As a general guideline, you need a powerful workstation to perform this task. You should certainly consider having a cuda/gpu card installed on your local workstation. Both host and cuda device would need tens of GB of memory to start with. Of course you need enough disk space for the storage of training and validation datasets.

How do I test to see if it has learned correctly?

This involves an evaluation step after you are done fine-tuning (training) the model. Basically, you would split your traing dataset into 2 separate parts: one for the actural fine-tuning (training) and the other smaller one for test. So you evaluate the fine-tuned model on that separate test set to assess its performance.

General Steps for Fine-tuning a Pre-trained Model

Fine-tuning a large language model involves training a pre-trained model on a specific dataset related to your task or domain. Keep in mind that the specific implementation might vary depending on the library or framework you are using. Here is an outline of general steps to hopefully guide you through the process.

  1. Choose a Pre-trained Model: Select a pre-trained language model that suits your needs. Popular choices include OpenAI's GPT models, BERT, RoBERTa, etc.

  2. Set Up Environment: Install the necessary libraries and frameworks. For example, if you're using TensorFlow or PyTorch, install the relevant packages.

  3. Prepare Your Dataset: Format your dataset to match the input requirements of the pre-trained model. This often involves tokenizing and encoding text data. For example, there are many python libraries that provide the tokenizing tools,

  1. Fine-tuning Configuration: Define hyperparameters such as learning rate, batch size, and the number of training epochs. These may vary based on your specific task.

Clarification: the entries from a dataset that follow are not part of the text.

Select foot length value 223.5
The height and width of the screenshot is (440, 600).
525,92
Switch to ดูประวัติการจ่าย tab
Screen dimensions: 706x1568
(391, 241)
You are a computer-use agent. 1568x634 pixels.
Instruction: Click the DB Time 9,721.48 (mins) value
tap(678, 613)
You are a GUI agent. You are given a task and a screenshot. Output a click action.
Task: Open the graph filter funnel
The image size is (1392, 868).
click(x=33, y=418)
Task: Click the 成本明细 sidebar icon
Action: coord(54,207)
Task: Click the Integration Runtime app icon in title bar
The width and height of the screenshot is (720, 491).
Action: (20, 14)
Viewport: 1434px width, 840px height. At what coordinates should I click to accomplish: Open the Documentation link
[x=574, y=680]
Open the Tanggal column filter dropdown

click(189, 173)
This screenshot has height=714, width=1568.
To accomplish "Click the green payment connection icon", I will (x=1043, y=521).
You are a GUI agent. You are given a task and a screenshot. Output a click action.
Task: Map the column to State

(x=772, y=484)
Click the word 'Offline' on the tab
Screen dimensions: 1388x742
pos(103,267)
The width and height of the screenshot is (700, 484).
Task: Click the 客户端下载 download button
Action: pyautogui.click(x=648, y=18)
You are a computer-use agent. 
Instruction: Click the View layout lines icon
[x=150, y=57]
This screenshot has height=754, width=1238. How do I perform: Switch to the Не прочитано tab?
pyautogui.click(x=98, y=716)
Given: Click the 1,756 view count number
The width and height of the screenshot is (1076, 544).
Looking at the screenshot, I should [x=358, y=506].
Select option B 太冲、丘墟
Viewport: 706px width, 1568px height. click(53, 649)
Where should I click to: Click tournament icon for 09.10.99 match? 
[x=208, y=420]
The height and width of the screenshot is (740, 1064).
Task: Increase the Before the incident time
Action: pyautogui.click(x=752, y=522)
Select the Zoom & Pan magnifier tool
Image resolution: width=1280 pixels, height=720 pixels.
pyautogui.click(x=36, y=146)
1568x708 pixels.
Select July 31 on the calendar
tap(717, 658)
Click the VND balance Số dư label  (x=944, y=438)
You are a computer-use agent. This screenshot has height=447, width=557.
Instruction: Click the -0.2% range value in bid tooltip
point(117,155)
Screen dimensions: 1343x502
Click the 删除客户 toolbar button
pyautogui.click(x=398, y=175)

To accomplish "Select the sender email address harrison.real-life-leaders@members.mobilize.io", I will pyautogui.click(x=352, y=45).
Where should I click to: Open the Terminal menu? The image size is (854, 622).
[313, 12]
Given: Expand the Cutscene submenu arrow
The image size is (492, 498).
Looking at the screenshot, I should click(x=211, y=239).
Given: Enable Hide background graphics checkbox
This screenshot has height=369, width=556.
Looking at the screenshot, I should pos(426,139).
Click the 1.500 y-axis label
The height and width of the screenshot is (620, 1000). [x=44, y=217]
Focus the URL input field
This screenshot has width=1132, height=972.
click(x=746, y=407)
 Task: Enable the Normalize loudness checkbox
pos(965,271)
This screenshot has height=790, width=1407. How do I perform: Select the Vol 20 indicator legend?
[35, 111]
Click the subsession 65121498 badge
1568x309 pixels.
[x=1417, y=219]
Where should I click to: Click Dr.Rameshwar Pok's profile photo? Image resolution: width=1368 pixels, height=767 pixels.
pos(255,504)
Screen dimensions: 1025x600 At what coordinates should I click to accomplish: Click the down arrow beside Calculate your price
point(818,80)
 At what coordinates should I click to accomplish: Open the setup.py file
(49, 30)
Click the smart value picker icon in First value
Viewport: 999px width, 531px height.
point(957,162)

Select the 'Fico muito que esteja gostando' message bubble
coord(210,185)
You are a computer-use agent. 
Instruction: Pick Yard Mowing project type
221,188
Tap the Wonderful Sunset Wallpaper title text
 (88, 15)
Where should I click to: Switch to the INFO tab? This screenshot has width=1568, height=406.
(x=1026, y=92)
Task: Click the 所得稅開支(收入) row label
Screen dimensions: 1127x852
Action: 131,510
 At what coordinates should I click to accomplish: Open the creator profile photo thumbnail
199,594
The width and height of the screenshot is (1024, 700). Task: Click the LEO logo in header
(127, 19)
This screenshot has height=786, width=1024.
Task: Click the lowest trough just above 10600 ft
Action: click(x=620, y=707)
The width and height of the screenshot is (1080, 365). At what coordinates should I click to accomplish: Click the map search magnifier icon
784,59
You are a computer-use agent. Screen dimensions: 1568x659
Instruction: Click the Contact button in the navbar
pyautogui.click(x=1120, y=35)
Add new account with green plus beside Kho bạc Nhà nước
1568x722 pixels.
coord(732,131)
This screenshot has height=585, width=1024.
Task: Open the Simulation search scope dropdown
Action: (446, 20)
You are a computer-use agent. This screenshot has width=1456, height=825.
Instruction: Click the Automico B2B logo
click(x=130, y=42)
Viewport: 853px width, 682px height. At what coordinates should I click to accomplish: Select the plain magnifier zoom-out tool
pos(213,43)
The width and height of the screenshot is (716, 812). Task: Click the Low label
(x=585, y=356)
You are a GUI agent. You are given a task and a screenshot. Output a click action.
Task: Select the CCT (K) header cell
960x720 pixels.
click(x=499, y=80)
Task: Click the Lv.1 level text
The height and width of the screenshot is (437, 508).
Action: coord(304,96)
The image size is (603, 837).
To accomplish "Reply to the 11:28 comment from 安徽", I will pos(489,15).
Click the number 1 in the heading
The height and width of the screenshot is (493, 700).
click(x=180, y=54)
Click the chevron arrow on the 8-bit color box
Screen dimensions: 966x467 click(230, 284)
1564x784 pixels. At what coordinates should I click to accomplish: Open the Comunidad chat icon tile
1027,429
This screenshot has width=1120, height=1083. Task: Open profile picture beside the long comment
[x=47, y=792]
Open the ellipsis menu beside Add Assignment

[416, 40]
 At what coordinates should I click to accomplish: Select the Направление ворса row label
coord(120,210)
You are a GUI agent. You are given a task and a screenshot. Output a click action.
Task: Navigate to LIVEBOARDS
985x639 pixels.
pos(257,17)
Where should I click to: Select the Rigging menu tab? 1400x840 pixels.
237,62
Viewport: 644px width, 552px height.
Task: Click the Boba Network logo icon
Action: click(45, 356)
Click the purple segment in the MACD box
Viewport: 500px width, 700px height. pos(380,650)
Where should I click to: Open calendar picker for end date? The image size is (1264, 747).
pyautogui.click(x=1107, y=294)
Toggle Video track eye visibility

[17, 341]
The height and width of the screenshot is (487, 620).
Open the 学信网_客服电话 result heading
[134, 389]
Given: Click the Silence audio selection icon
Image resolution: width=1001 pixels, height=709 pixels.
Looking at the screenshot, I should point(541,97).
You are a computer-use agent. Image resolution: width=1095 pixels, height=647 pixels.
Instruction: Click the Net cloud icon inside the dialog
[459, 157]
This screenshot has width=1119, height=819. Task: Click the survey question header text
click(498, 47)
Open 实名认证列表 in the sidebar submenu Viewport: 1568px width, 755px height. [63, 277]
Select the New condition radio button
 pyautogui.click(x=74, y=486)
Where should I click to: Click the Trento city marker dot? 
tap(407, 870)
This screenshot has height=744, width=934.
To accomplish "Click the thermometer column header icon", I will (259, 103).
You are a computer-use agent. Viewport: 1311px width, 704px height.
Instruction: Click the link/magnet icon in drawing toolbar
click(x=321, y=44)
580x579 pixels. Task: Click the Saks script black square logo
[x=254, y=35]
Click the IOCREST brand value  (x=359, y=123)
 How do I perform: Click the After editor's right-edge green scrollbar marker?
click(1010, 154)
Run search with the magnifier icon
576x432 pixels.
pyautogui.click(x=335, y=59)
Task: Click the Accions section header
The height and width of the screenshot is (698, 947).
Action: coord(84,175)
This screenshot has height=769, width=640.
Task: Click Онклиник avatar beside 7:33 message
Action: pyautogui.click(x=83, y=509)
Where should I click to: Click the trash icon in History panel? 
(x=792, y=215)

  2. Model Modification: Depending on your task, you may need to modify the architecture of the pre-trained model. For example, you may have to adapt the output layer to match your desired outputs that are required by the specific domain or tasks.

  3. Fine-tuning Model: Start the fine-tuning process using your prepared dataset. Monitor training metrics and adjust hyperparameters if needed.

  4. Evaluation: Evaluate the fine-tuned model on a validation set or a separate test set to assess its performance.

  5. Save Fine-tuned Model: Once you are satisfied with the performance from the evaluation, save the weights and configurations of the fine-tuned model for later use.

Last but not the least, fast-bert might be a good jump start to get your hands dirty.